Serenity Ranch has room to treat up to 40 people at a facility on a former jail site just north of Tees. The facility offers a 42-day addiction recovery program and employs 16 staff.
Owner Jim Gray said the centre, which he has owned for the past five years, is undergoing a $400,000 renovation.
The former Juniper Lodge hotel, which sat on the west side of Hwy 2 near Wolf Creek Golf Resort about eight km north of Lacombe, was moved to Serenity Ranch in June. The building was divided into two structures and will serve as lodgings for clients.
An existing kitchen facility is also being expanded and upgraded as part of the renovation project. About 15 mobile homes that previously served as client quarters are to be moved off the site as a condition of the approval.
County Councillor Brenda Knight asked Gray if he could meet the May 1, 2012 deadline to remove all the structures, noting residents had voiced concerns about them to her.
“They will need reassuring in that regard,” said Knight, who visited the facility and gave it a good review.
Gray said he hoped to be in the new building by December, at which point there will be no need for the mobile homes.
Serenity Ranch was at the centre of a fatality inquiry last year after a 17-year-old Red Deer boy died a day after drinking anti-freeze during an April 2007 stay at the facility.

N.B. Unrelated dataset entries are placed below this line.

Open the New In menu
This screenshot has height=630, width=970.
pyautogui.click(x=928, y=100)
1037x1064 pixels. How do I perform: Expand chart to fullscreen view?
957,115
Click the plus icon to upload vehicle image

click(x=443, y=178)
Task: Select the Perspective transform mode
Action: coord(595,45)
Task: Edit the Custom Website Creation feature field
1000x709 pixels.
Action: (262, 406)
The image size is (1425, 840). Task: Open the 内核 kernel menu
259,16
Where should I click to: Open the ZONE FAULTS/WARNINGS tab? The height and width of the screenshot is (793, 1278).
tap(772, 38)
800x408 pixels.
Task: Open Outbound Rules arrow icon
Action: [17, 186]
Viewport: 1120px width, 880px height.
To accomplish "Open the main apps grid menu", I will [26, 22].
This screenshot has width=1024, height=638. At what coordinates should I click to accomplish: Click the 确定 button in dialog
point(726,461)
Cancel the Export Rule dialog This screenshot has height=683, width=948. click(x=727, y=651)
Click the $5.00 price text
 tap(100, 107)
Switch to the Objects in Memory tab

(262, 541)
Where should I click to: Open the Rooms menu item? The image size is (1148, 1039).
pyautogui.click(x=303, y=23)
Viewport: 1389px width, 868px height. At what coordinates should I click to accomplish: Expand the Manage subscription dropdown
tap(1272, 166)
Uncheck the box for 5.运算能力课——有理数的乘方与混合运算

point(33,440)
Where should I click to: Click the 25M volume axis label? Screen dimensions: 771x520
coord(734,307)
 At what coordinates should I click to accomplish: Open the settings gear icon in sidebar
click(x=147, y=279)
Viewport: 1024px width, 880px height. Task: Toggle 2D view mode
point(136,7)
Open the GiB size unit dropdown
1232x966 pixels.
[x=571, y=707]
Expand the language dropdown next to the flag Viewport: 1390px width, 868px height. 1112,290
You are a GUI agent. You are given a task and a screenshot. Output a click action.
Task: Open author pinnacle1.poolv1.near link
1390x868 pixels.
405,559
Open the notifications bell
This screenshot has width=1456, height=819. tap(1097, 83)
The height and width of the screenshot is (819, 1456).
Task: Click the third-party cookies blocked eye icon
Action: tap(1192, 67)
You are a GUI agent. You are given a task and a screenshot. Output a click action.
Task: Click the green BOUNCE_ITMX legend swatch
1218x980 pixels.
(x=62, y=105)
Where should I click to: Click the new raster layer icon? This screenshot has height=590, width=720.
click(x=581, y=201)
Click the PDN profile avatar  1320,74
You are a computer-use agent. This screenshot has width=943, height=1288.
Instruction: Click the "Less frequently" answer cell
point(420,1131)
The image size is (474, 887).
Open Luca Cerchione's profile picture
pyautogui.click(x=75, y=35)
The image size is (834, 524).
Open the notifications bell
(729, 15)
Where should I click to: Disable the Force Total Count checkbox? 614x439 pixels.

An inquiry report released in October said a night-shift attendant was poorly trained. The report recommended new policies and procedures for the centre and called on the Alberta government to regulate and set minimum standards for addiction treatment centres.
Gray said most of the recommendations had already been adopted by the centre before the report came out. Since March, the facility has been accredited by the Commission on Accreditation of Rehabilitation Facilities.
County Reeve Ken Wigmore praised the facility, saying he knew of people who had gone through the program and had “nothing but positive comments.”
Serenity Ranch gets no government funding. Clients pay $10,920 for the six-week, live-in program.
Gray said the success rate for recovering addicts is 65 per cent, but he is working to boost that. Among the new innovations is the use of iPads, which are handed out to each client and are loaded with program materials. The iPad also keeps a running count of how long its holder has been sober.
Through initiatives like that he hopes to boost the program’s success rate to 85 per cent.
Among conditions the commission put on approval is that the facility not provide detoxification treatment. A new application would be required to offer that kind of treatment, which requires on-site medical staff.
The facility must also establish a community liaison committee to address any concerns from area residents.